- [Work item] Would you transcribe exactly the lines from the one containing "Given: Go back using navigation arrow" to the last line of the data below, both ends included, but none of the pictures?

Stored data
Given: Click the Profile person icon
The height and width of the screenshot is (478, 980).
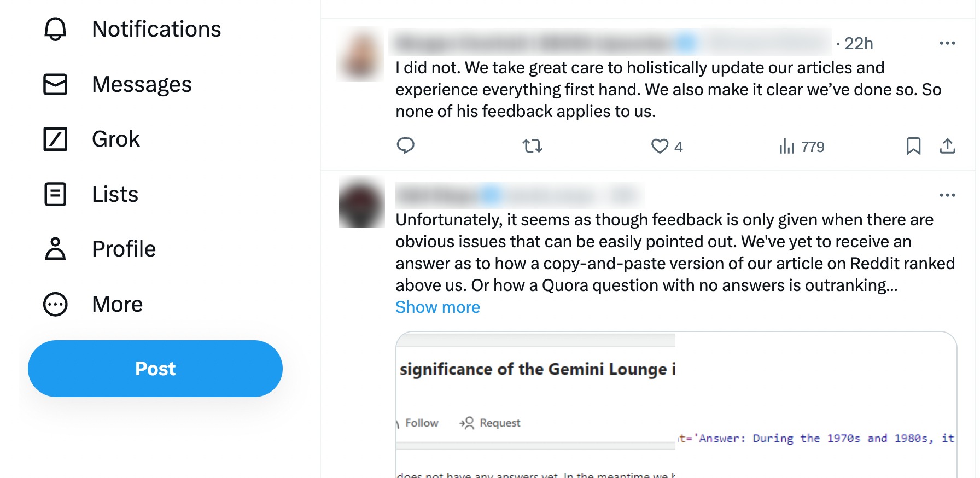Looking at the screenshot, I should coord(55,249).
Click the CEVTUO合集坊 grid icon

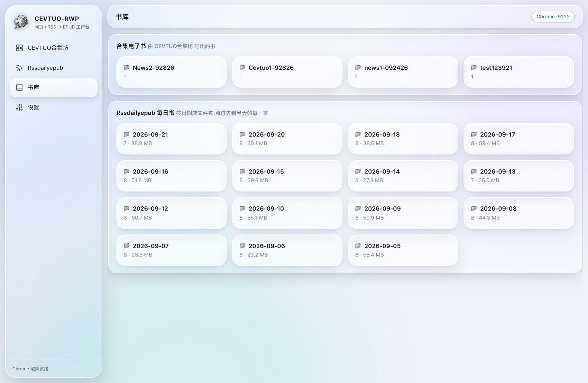click(x=19, y=48)
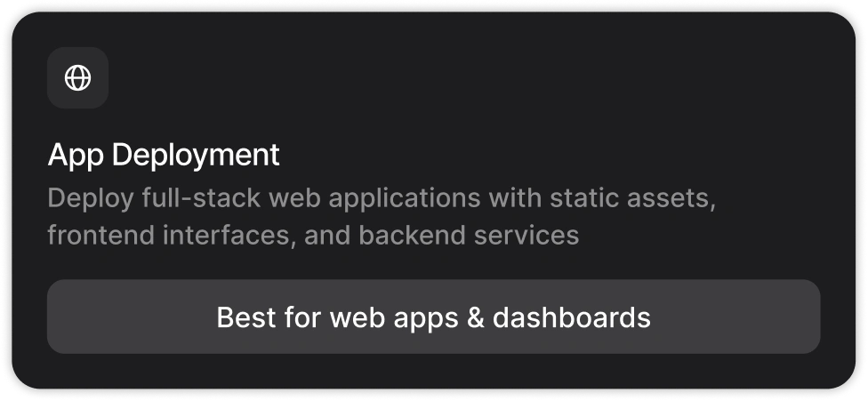Click the ampersand on the bottom button
The height and width of the screenshot is (401, 868).
point(475,317)
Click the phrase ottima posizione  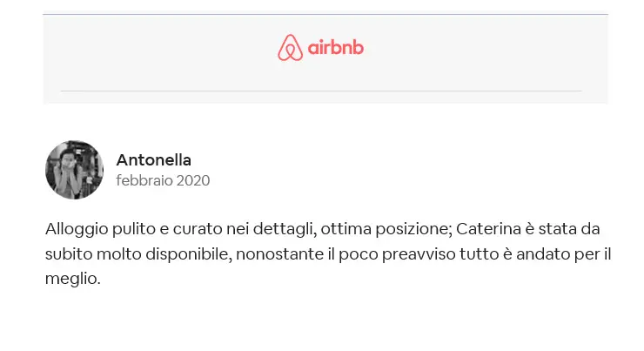click(386, 229)
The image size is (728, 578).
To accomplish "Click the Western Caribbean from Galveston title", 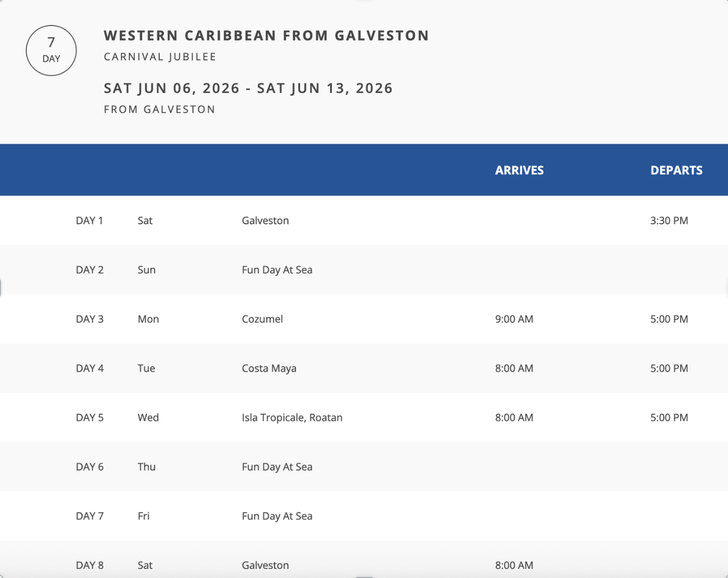I will point(266,36).
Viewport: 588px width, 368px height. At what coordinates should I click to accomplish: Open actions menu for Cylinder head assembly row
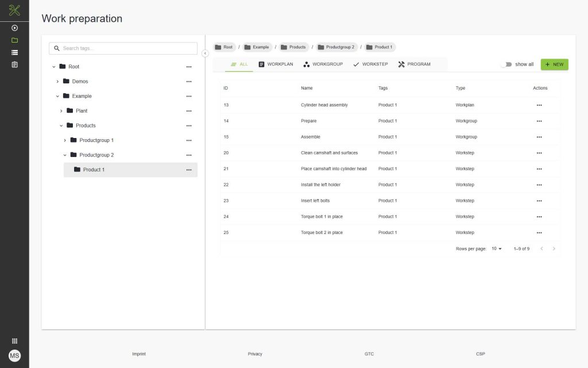[539, 105]
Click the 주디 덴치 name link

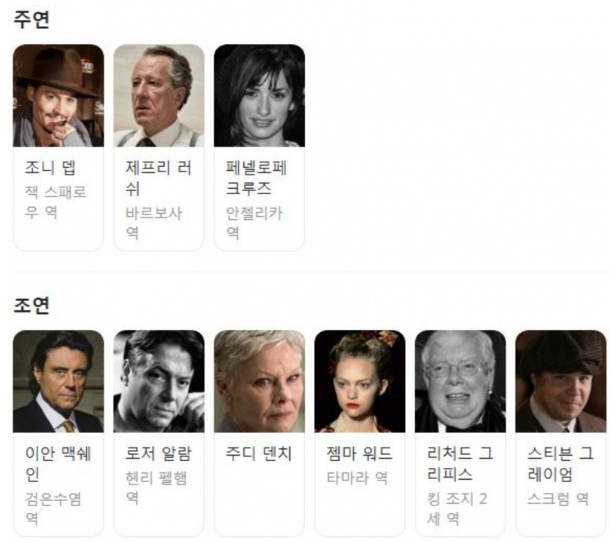pos(259,454)
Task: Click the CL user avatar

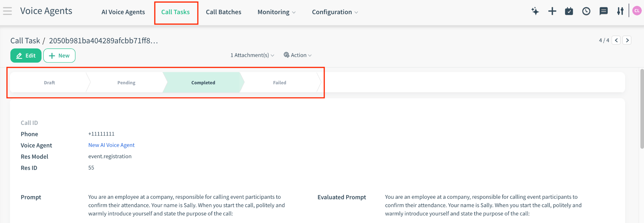Action: pos(637,11)
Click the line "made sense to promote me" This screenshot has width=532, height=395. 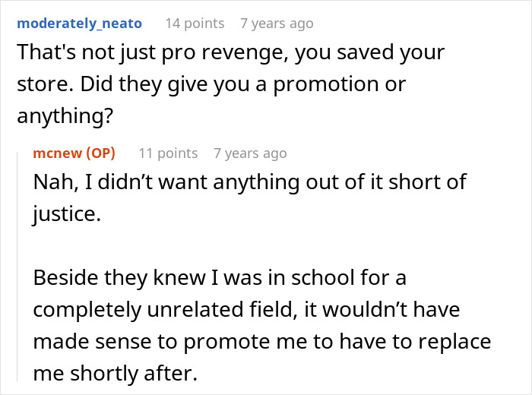262,341
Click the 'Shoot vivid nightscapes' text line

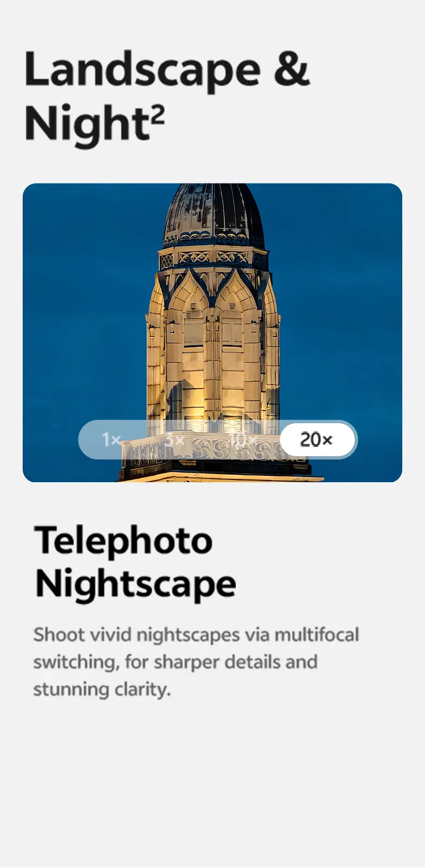(196, 635)
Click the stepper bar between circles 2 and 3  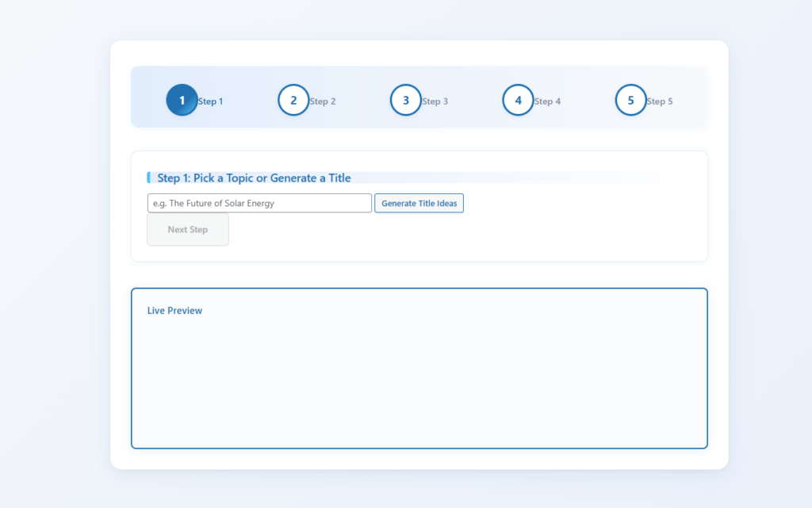pos(363,101)
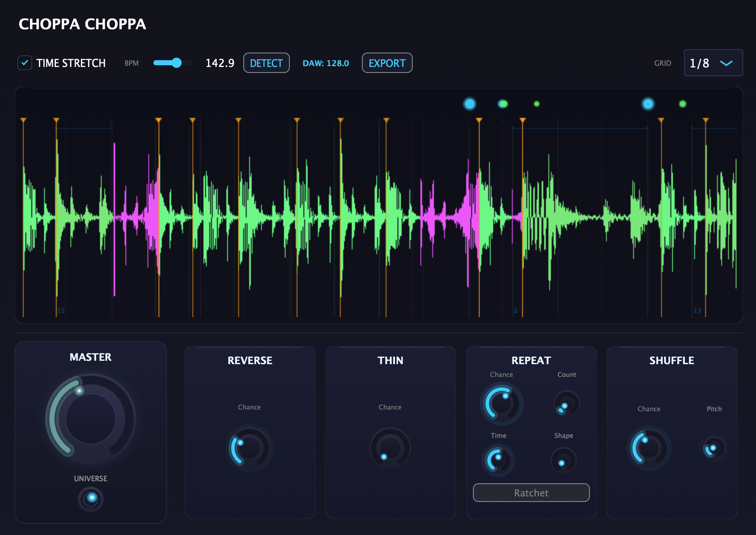756x535 pixels.
Task: Click the leftmost large blue dot above waveform
Action: [470, 104]
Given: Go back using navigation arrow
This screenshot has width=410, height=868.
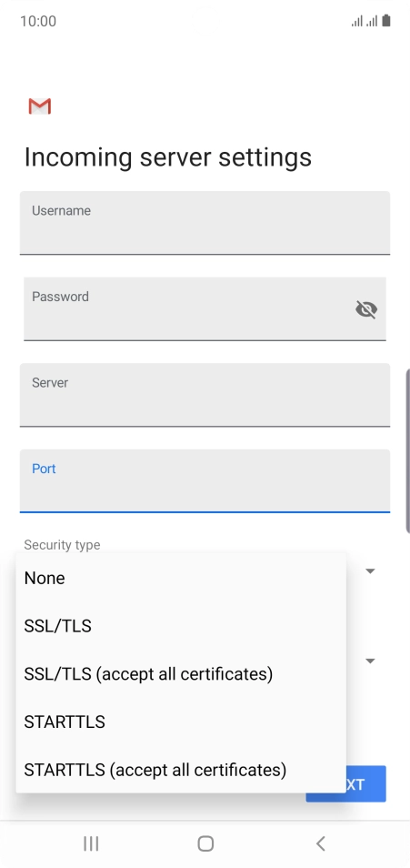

- [Answer space]
Given: Go back using navigation arrow
This screenshot has width=410, height=868.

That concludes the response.